La mesa estaba llena de vasos medio vacíos, de platos con restos de tapas, de risas que subían y caían como olas. Era una de esas reuniones que parecían inocentes: viernes por la noche, un grupo de amigos, nadie demasiado cansado ni demasiado sobrio.
Gala había llegado más tarde que de costumbre, vestida con un traje que jugaba a ser serio pero que dejaba entrever un poder casi erótico. Adrián ya estaba ahí, apoyado contra la barra, riendo con Ileana de algún comentario ácido sobre el jefe de alguien que ni siquiera estaba presente. Cuando Gala entró, el aire cambió de densidad.
Sara fue la primera en notarlo. Tenía esa capacidad de leer lo invisible, de hilar silencios. Observó cómo Adrián se enderezaba apenas un centímetro más, cómo la sonrisa de Gala se volvió más larga y sostenida al cruzar la sala. No era algo que pudiera señalar en voz alta, pero estaba ahí.
—Llegaste tarde, señora ejecutiva —bromeó Ileana, moviendo su copa de vino como quien juega con fuego.
—No tarde, en el momento exacto —replicó Gala, acomodándose en la silla como si el lugar la hubiera estado esperando.
Las conversaciones giraban en torno a lo de siempre: política, algún escándalo empresarial, chismes del círculo social. Pero Sara no dejaba de observar. Gala estaba distinta. Más cínica, más filosa, como si hubiera decidido que ya no necesitaba agradar, solo dominar.

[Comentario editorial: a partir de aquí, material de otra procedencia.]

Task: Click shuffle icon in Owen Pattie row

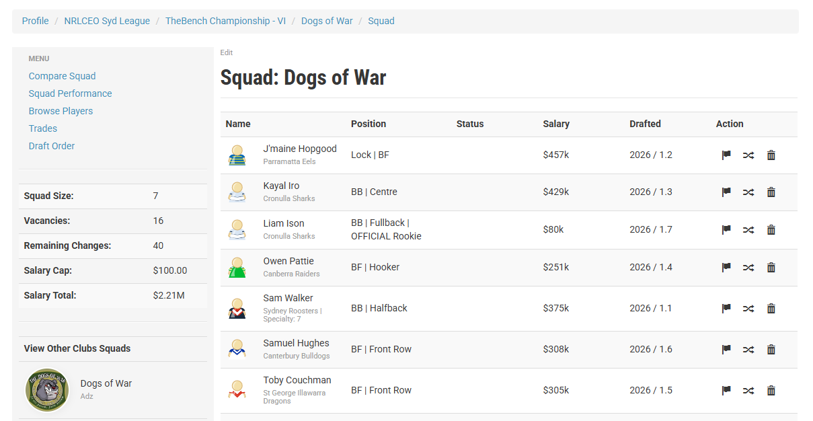Action: pos(748,268)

En un momento, cuando hablaban de parejas y compromisos, Sara lanzó una pregunta que parecía casual pero no lo era:
—¿Ustedes creen que en el fondo… siempre sabemos más de lo que decimos sobre la vida de los demás?

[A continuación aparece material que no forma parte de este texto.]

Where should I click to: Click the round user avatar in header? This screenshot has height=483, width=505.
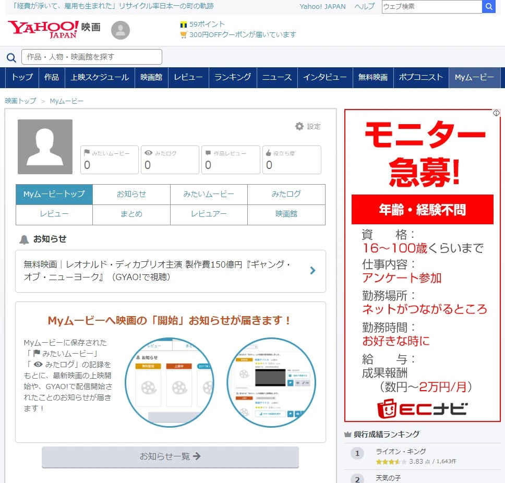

Hubo risas, evasivas, Ileana dijo algo como “claro, pero si no sirve para el chisme, ¿de qué nos sirve?”. Pero Sara miró directo a Gala. No con acusación, sino con un filo curioso.
Gala sostuvo la mirada sin parpadear.
—El problema no es lo que sabemos —dijo—. El problema es si estamos listos para aceptarlo.

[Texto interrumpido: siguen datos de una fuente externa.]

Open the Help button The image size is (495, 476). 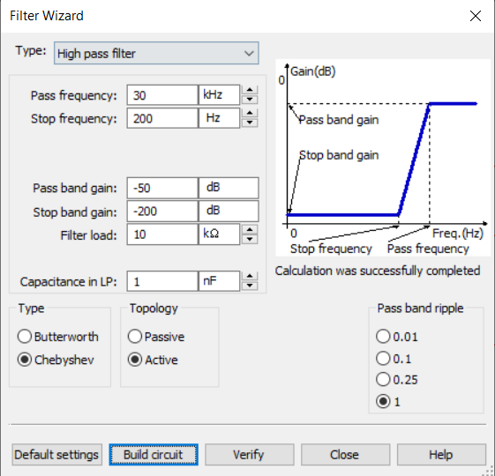[441, 455]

La respuesta dejó un silencio breve, uno de esos silencios que no deberían notarse en medio de tanto ruido. Adrián intervino de inmediato, como quien corta un hilo demasiado tenso.
—Lo que pasa es que hay verdades que solo le caben a quienes tienen el estómago para digerirlas. Y no todos lo tienen.
Las copas se alzaron entre carcajadas, como si aquello fuera solo un juego retórico. Pero Sara frunció apenas los labios, como quien guarda un dato en un cajón secreto.
Más tarde, ya con el ambiente más relajado, cuando las risas eran más largas y las historias más exageradas, Sara se acercó a Gala en la cocina, donde ambas se habían refugiado para servirse más vino.
—Te veo distinta —dijo Sara, bajito, como quien deja caer una moneda en un pozo.
—¿Distinta cómo? —preguntó Gala, con una media sonrisa, jugando a la ignorancia.
—No sé. Como si supieras algo que los demás no sabemos. Como si hubieras cruzado una línea.
Gala rió, un poco más fuerte de lo necesario.
—Sara, siempre crees que hay líneas invisibles que todos cruzamos.
—Sí, pero esta vez… no sé si te lo perdonaría —dijo Sara, en tono tan sutil que pudo sonar a broma, pero no lo era del todo.
El aire se tensó un instante. Gala, lejos de incomodarse, tomó un sorbo largo de vino, sostuvo la copa en el aire y dijo:
—Entonces espero que nunca sepas de qué hablas.
De vuelta en la sala, Adrián y Gala parecían orbitarse con una naturalidad ensayada. No necesitaban hablar directamente, bastaba con que sus comentarios se reforzaran entre sí, como si fueran dos piezas de un mismo mecanismo.
Ileana, con su sarcasmo habitual, lo notó de otra forma.
—Ustedes dos, cuando se ponen así…- Lo señalo con el dedo de un lado a otro
Adrián sonrió con esa arrogancia tan suya y levanto su copa tipo brindis
Gala lo secundó sin dudar, haciendo un ademan de no saber nada.
Y aunque la sala estalló en más risas, Sara no rió. Sara los miró con esa mezcla de intuición y cuidado, sabiendo que había algo latiendo bajo la superficie. Algo que, si era lo que imaginaba, podría romperlo todo.